Two days ago, it all became a distant memory for Miss Leong Kit Yan, 19, who emerged as one of the top performers in her cohort, scoring 40 points out of 45.
"I was screaming and I was just so elated and excited, I can't describe the feeling," the netball player told The New Paper yesterday.
Miss Leong has come a long way. Her PSLE T-score was 198, among the lowest in the cohort that enrolled in the Singapore Sports School's express stream in 2010.
Referring to her tough time in primary school, she revealed she had difficulty understanding the subjects, especially mathematics.
"I paid attention in class, but I just couldn't understand. I even scored 26 out of 100 for mathematics in the prelims," she said.
"I couldn't memorise anything. I was sleeping for one hour and studying half an hour."
Using her PSLE result as motivation to work harder, she started reading her textbooks even before stepping into her new school at Woodlands.
Her hard work at the Sports School paid off.
She started off in the lowest-ranked class in Secondary 1, but eventually found herself in the best class in Secondary 4.
She had a net score of 10 points for her GCE O levels - one of the top five scorers in her cohort - and opted to join the IB programme.
As a netballer, Miss Leong had to juggle studies and sports.
In Year 6 in 2015, with the IB exam looming, she had to prepare for two competitions, the Netball Super League and Asian Youth Netball Championships, held in March and December, respectively, that year.
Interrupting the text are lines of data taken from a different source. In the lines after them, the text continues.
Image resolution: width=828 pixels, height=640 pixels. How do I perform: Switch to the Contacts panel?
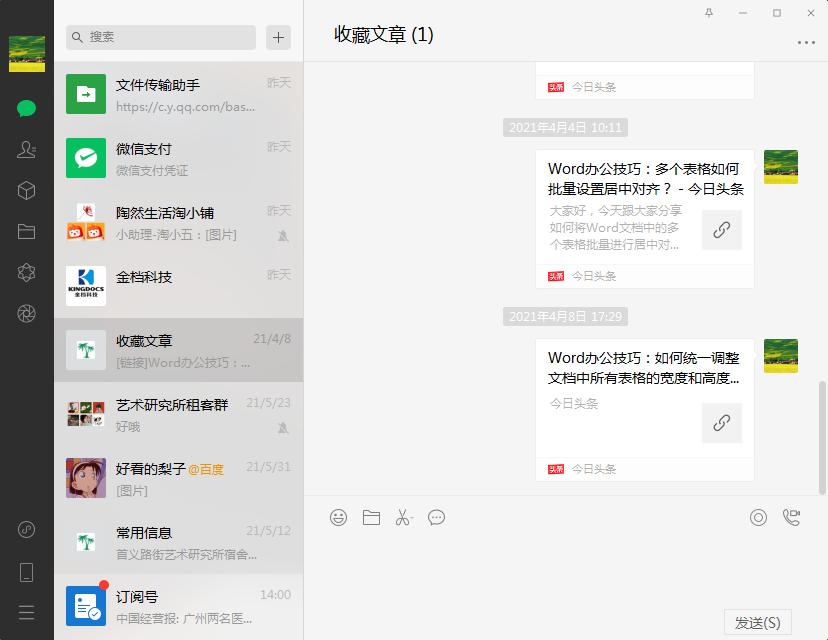26,149
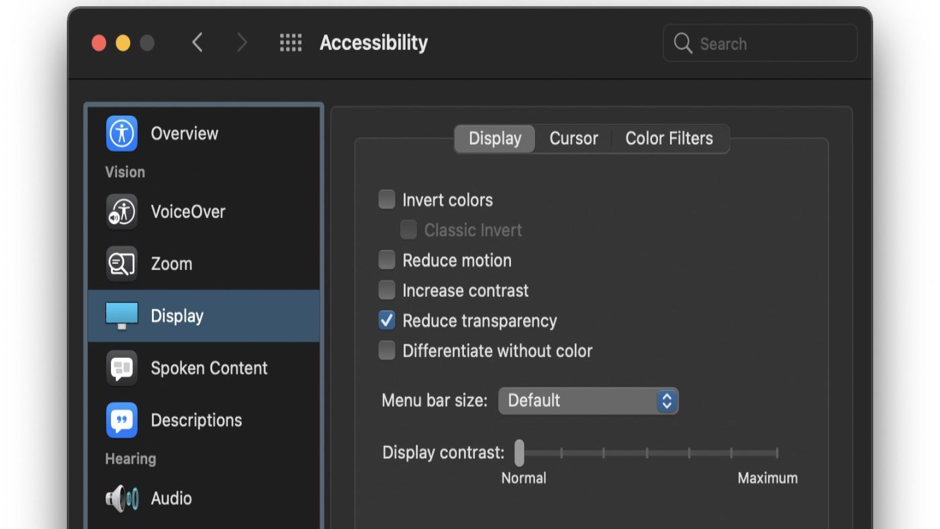Screen dimensions: 940x529
Task: Open the VoiceOver sidebar icon
Action: [122, 211]
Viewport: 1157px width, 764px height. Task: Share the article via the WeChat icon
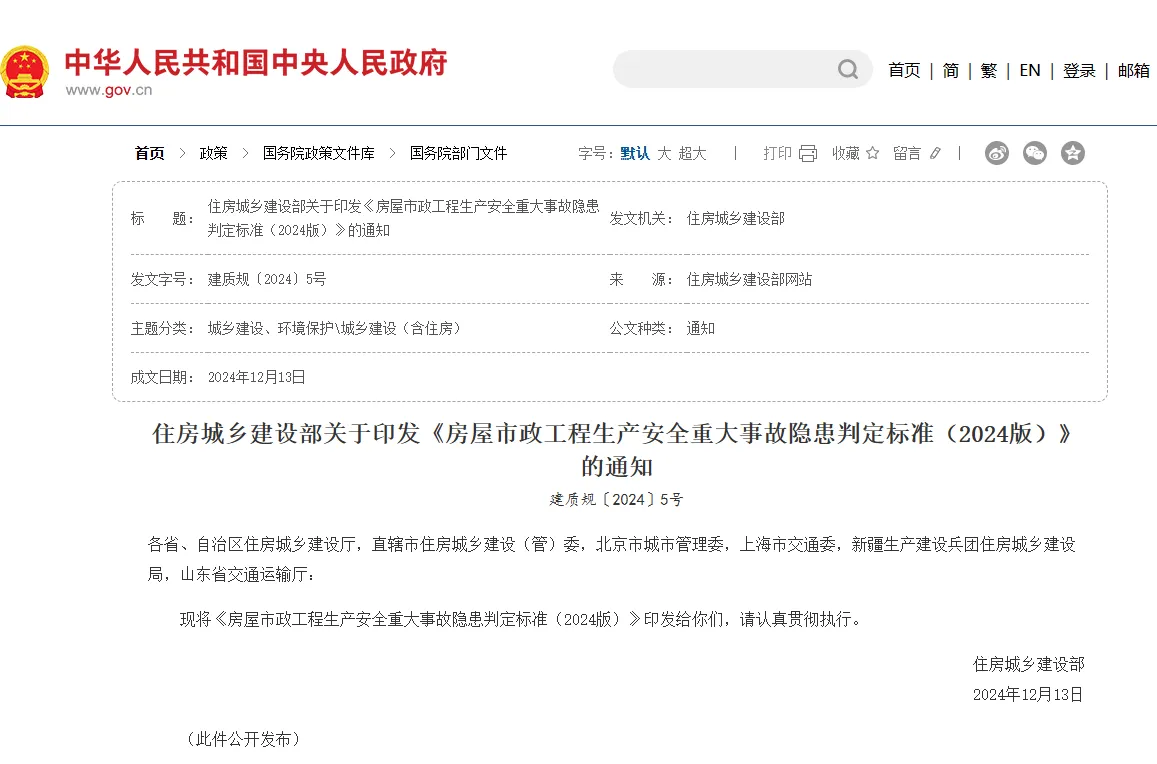1035,153
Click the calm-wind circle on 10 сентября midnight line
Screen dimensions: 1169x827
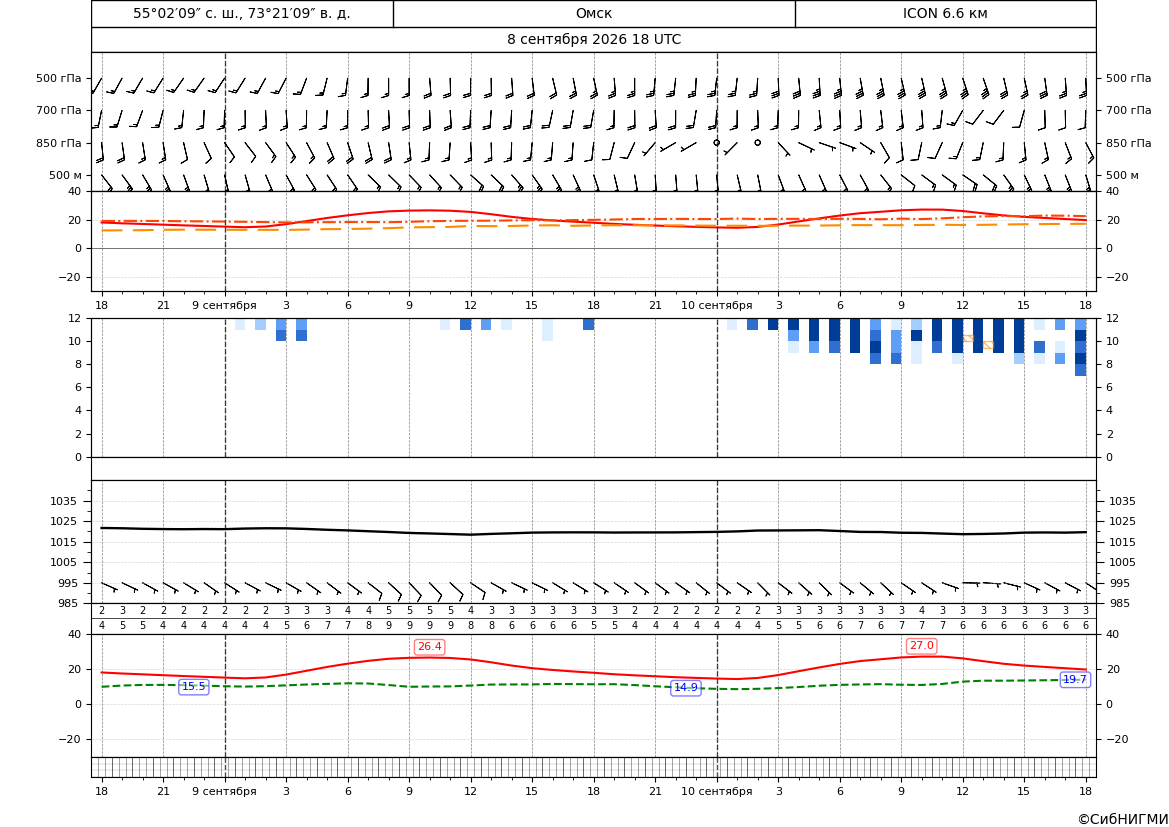pos(716,142)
She described the period as a "difficult and depressing" time, as she had to study on her train rides to and from the Sports Hub, where she trained.
She credited her school for supporting her - classmates loaned her their notes whenever she missed out and her teacher even made ginseng drinks for her during the exam period.
She is currently studying economics at the Singapore Management University (SMU) and plays for the Opens national team and the national Under-21s.
Miss Leong said: "Optimism has been a key factor in my success. The only way not to have any insecurities is to be better.
"I was determined to prove to other people that I could do it as well."